§ ARTÍCULO:
^^^^^^^^

# stuck while on her way



## Emilio Ortega

*Horse gets stuck while on her way to a new home..*

Hola alguien me aclara la traducción de esa oración, no entiendo muy bien la parte en rojo.

Mi intento: Caballo queda atrapado mientras se dirige a una // camino a una nueva casa
gracias


----------



## chileno

Emilio Ortega said:


> *Horse gets stuck while on her way to a new home..*
> 
> Hola alguien me aclara la traducción de esa oración, no entiendo muy bien la parte en rojo.
> 
> Mi intento: *La yegua* queda *trabada* mientras se *(la yegua) *dirige a una // camino a una nueva casa
> gracias



Ves la diferencia?


----------



## Emilio Ortega

@chileno  Sí, vi el error. gracias, pero de todos modos tengo la duda central del post (la destacada en rojo)


----------



## bandini

Me suena bien, Emilio.  “While on the way to” se suele traducir como “ Mientras está en camino a...” pero se entendería de las dos formas.


----------



## Emilio Ortega

bandini said:


> Me suena bien, Emilio.  “While on the way to” se suele traducir como “ Mientras está en camino a...” pero se entendería de las dos formas.


Thanks !!


----------



## Emilio Ortega

sería correcto si dijese:
*while the horse was on her way to a new home, she gets stuck // *Mientras la yegua estaba de camino a su nuevo hogar, quedó atrapada.


----------



## chileno

mare= yegua

horse = caballo


----------



## Emilio Ortega

chileno said:


> mare= yegua
> 
> horse = caballo


...
tu mismo me dijiste que era yegua...


----------



## chileno

Entiendo, pero revisa el diccionario y corrobora que lo que te dicen es correcto. No?


----------



## MiguelitOOO

chileno said:


> Entiendo, pero revisa el diccionario y corrobora que lo que te dicen es correcto. No?


¡Plop!


----------



## Emilio Ortega

chileno said:


> Entiendo, pero revisa el diccionario y corrobora que lo que te dicen es correcto. No?


¡Plop!


----------



## chileno

Plop? Really?

Cómo vas a justificar que "caballo" va con "her"???

Estamos en tiempos raros, pero creo que no tanto...


----------



## Ciprianus

Obviamente es una caballo montado por una mujer.


----------



## MiguelitOOO

Ciprianus said:


> Obviamente es una caballo montado por una mujer.


----------



## inib

Bueno, yo diría que "obviamente" nada. Falta contexto, como siempre. "Her" puede referirse a la yegua o a la amazona. Tanto "horse" como "rider" (que no se cita, este último) son términos genéricos y pueden referirse a machos y hembras indistintamente. Creo que sí, que es muy posible que el caballo fuera o bien macho o de sexo desconocido e irrelevante, y que "her" se refiere a la que iba montada encima y se dirigía a su nueva casa. (Apostaría por esto). Pero el extracto que tenemos no lo deja nada claro.

^^^^^^^^

§ INSTRUCCIONES DE TRABAJO:
a. Copia literalmente del hilo sobre la traducción de "while on her way" el fragmento que comienza con las palabras que contienen "Ves la diferencia?" y concluye con "destacada en rojo)".
b. En el hilo sobre la traducción de "while on her way", ¿cómo dice bandini que se suele traducir "While on the way to"?

§ MATERIAL RECOPILADO:
^^^^^^^^

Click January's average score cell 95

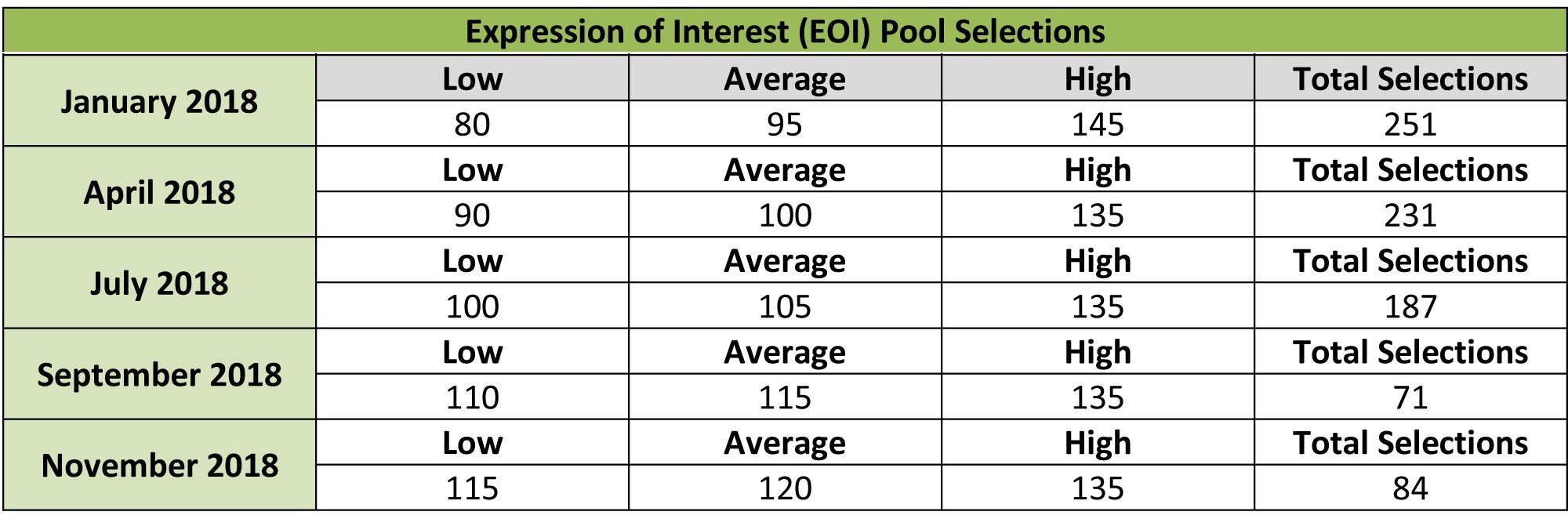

^^^^^^^^

§ RESPUESTAS A LAS CONSIGNAS:
a.
Ves la diferencia?


----------



## Emilio Ortega

@chileno  Sí, vi el error. gracias, pero de todos modos tengo la duda central del post (la destacada en rojo)

b. Como "Mientras está en camino a...".